リリは、以前働いていたバーで新曲を披露することに。が、照明が消えたとたん、何者かに胸を刺されて殺されてしまう。清水は責任を問われてクビになるが、リリの仇を討つべく、再び流しの歌手になりすまして捜査開始。
清水はリリが住んでいたマンションに居据わり、バーが怪しいと睨んで探りを入れるうちに、やくざどもに何度も襲われ、暴行を受ける。そのたび、バーテンダーに扮した荒木に助けられる。リリの友達のホステスに接近するも、彼女はマンションで縊れ死んでしまう。清水は、二人の女の弔い合戦に闘志を燃やすがふと、リリが死ぬ直前にくれた歌謡手帖を思いだす。それは一部の歌詞を書き換えることで、麻薬の取り引き現場を示した、重要な証拠品だった。

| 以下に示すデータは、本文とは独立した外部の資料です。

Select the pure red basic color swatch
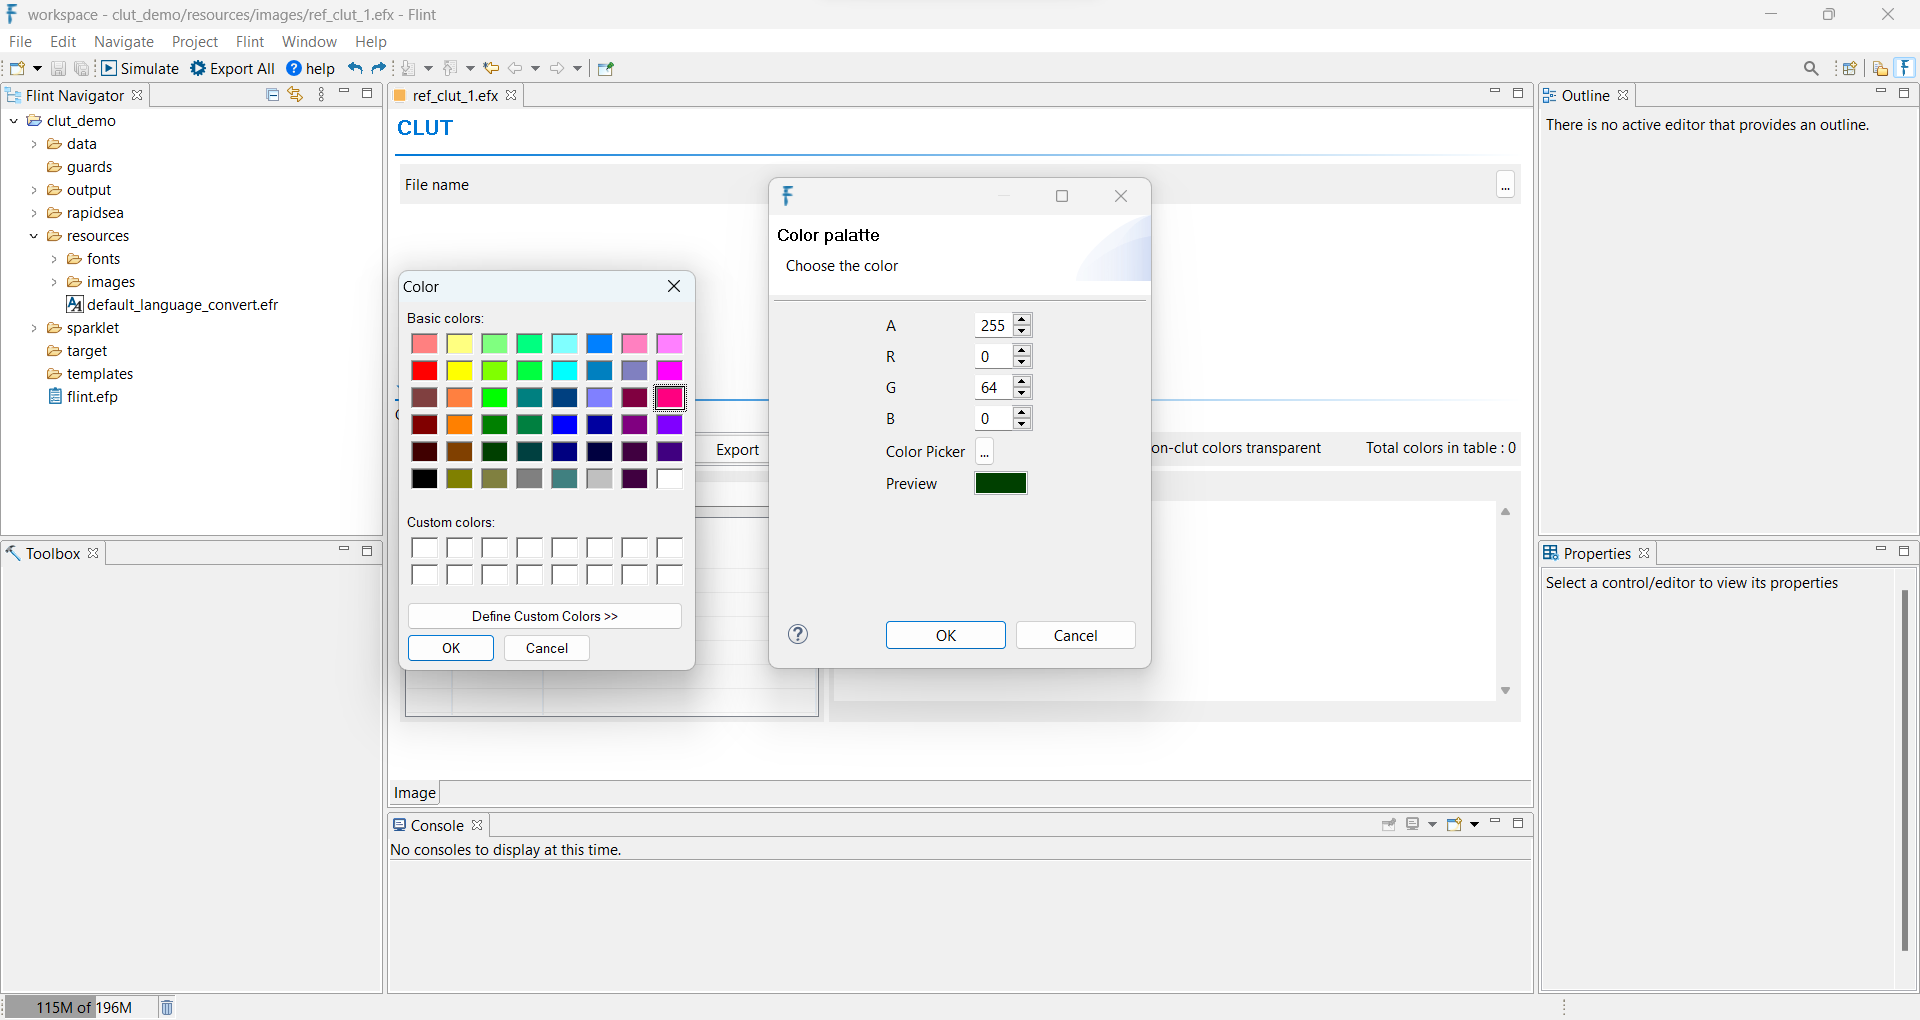Image resolution: width=1920 pixels, height=1020 pixels. coord(424,370)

荒木が正体を見破られ、晴海埠頭に拉致される。清水は手帖を持って救出に向かい、麻薬組織のボスである第三国人と対決する。組織は香港から輸入した爆竹に、何百億もの麻薬を隠して運んでいたのだ。清水は拳銃を持った悪党ども相手に孤軍奮闘。荒木を助け、高倉キャップたちの加勢に力を得て、みごと勝利を収める。
事件解決後。聖夜のナイトクラブ。ガードマンたちは包帯や絆創膏で飾った、みっともない顔を互いに笑いながら祝杯をあげる。すると清水が神妙な顔をして立ちあがり、リリの死を悼むべく、歌を捧げるのだった……てな話。

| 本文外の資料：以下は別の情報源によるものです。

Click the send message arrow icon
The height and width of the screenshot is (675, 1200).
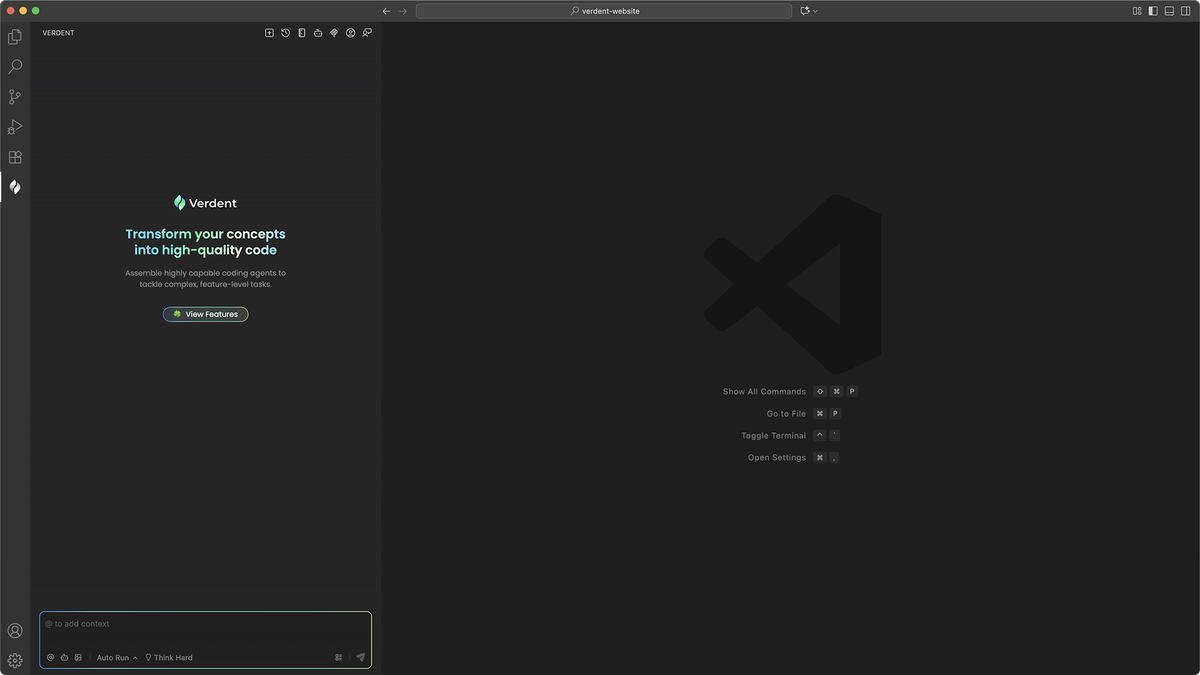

・清水のご自慢の美声を心ゆくまで堪能できる回。伸びきった鼻の下と菱形にひらいた口もとがまた、歌い手じしんの高揚や自己陶酔を表しているようで、くすぐったいものがありますが、まあぐずぐずいわず、その官能美に共鳴するのが吉でして。
・清水と荒木の共闘がみられるのも貴重。今後(1969、70年と)いっそう、荒木の出演回数が減ってしまうし、一緒に組んで行動すること自体、シリーズ通してもホント数えるほどしかないので……。荒木ファンとしては、店の裏で楽しそうに小芝居を演じたり、やくざに襲われた清水を助けるとき、顔に銀行ギャングみたいなスカーフを巻いていたのがツボ。あと船上での逆さ釣りも。前回のダストシュートに監禁された杉井君といい、ガードマンの強靭な生命力(と悪運)には感嘆するばかり。

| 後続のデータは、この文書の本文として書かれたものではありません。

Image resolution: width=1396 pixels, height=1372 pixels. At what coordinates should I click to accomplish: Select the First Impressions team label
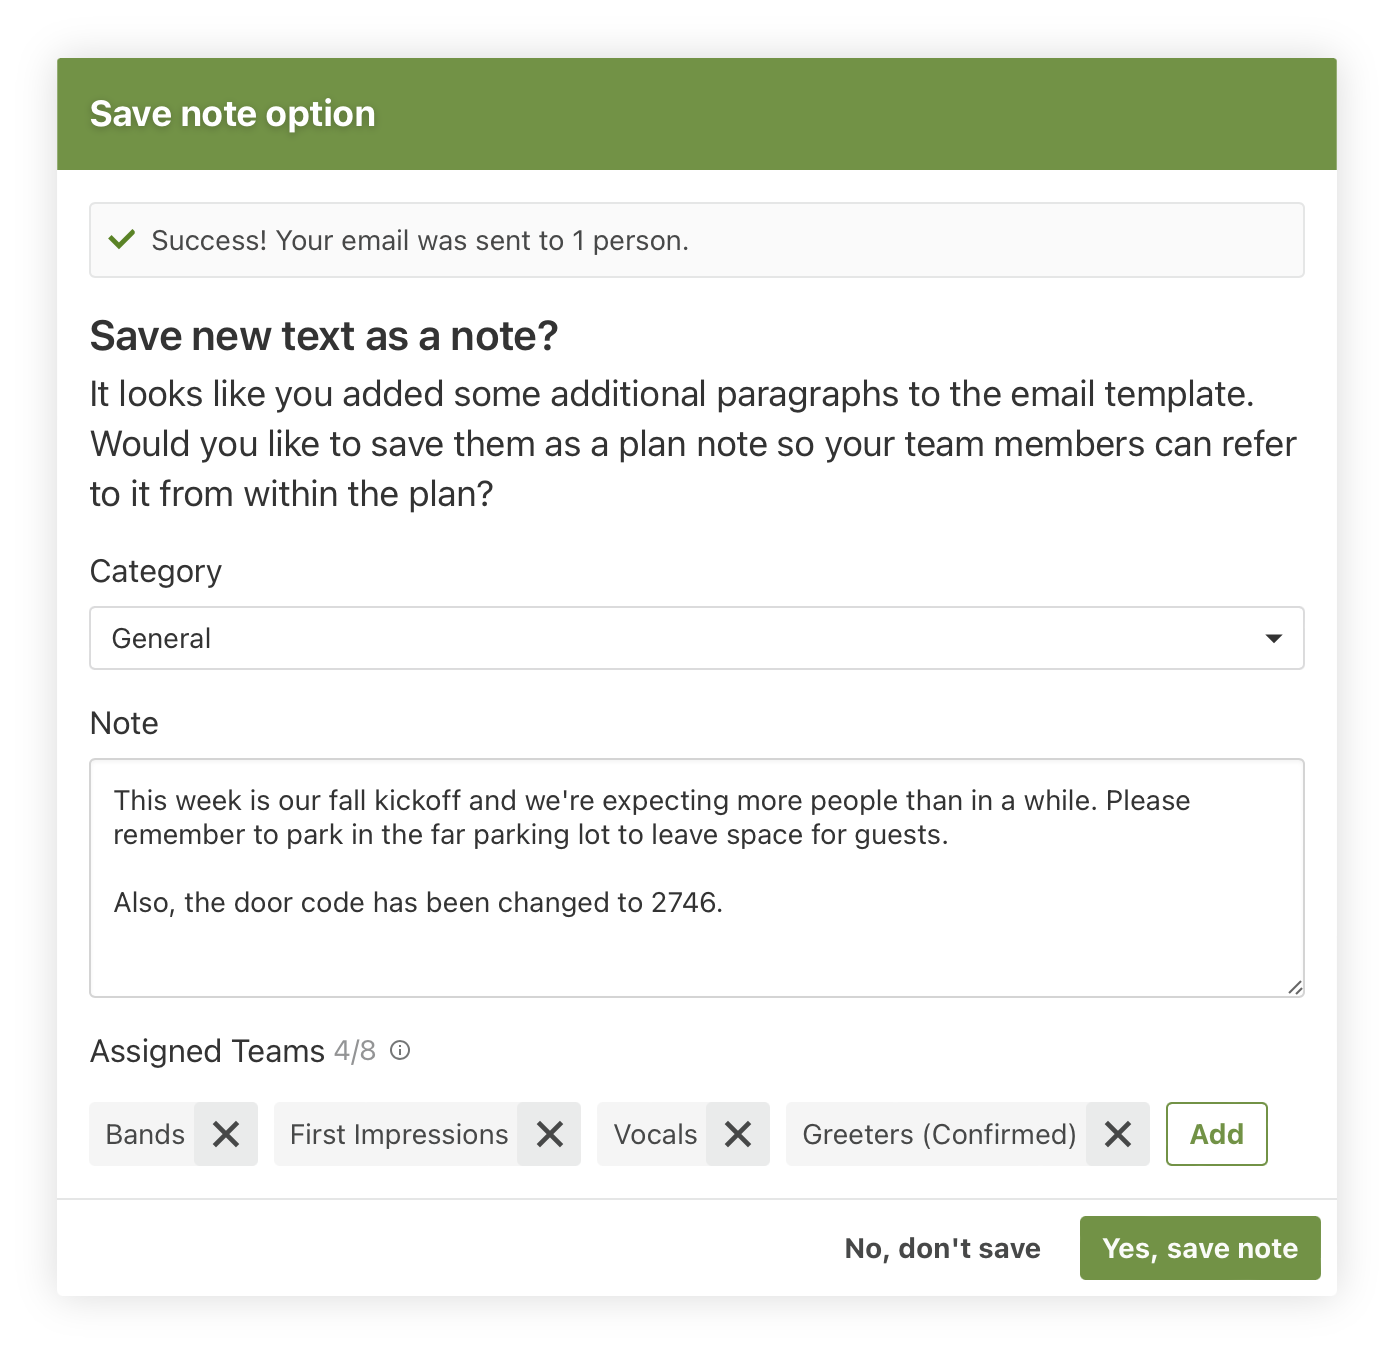[399, 1134]
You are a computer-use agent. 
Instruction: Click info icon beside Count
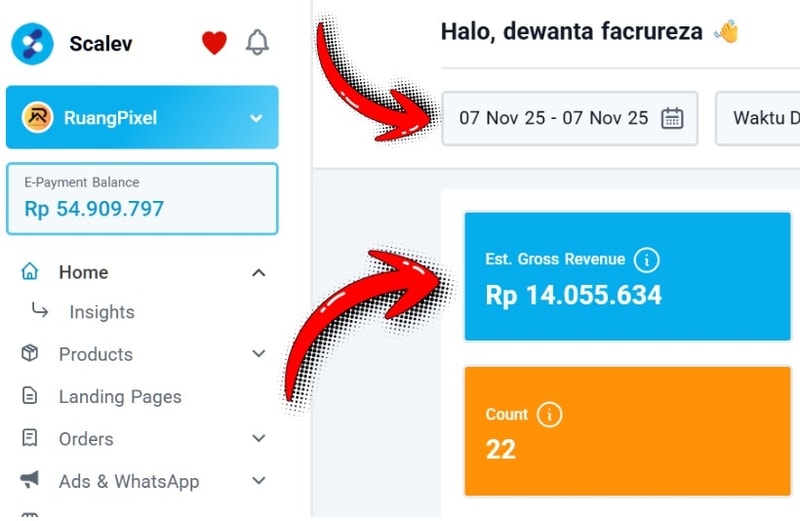click(x=549, y=414)
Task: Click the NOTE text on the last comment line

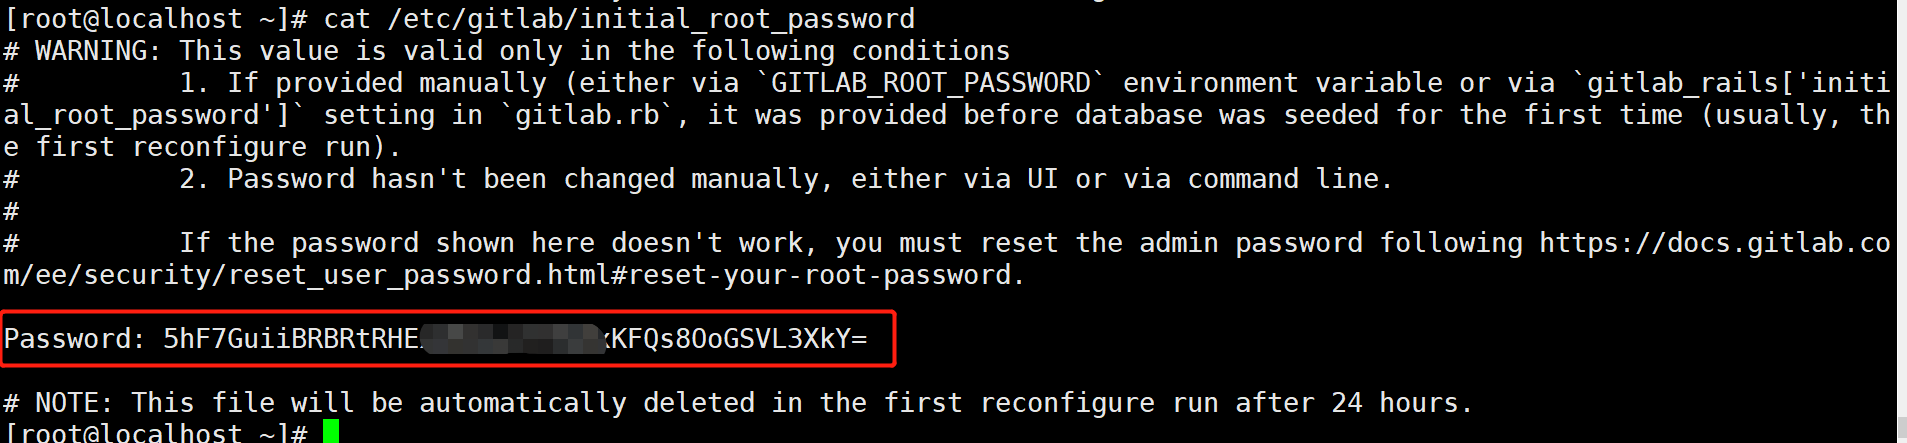Action: [x=72, y=403]
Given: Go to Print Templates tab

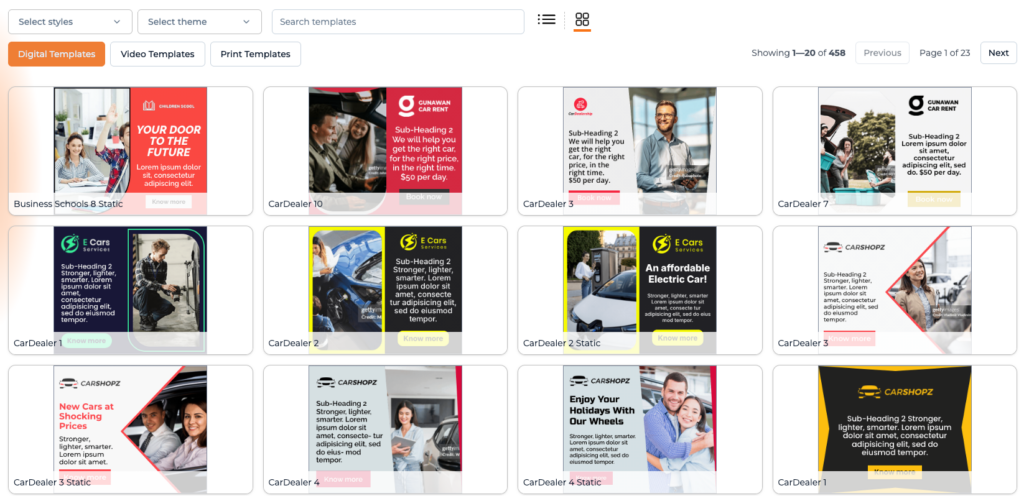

·管理人の爺さん(多々良純)が上着を脱ぐと中国服を着ており、第三国人を自称する。山浦脚本らしい(?)突飛な展開もふくめて、〈時代〉のひとことで片づけていいのかどうだか。そういや加藤嘉が同様に謎の三国人に扮した話があったけど、第267話「幽霊船死の海を行く」かな。 あれも幽霊の存否より、無意味な正体晴らしに度肝を抜かれる素敵なおはなしでした。
・なんとなく、マルベル堂藤巻潤のプロマイド一覧。
http://promide.com/page.php?s=867
清水を演じていると思わせる写真もありますねえ……頭部の絶壁がえもいわれぬ味わい。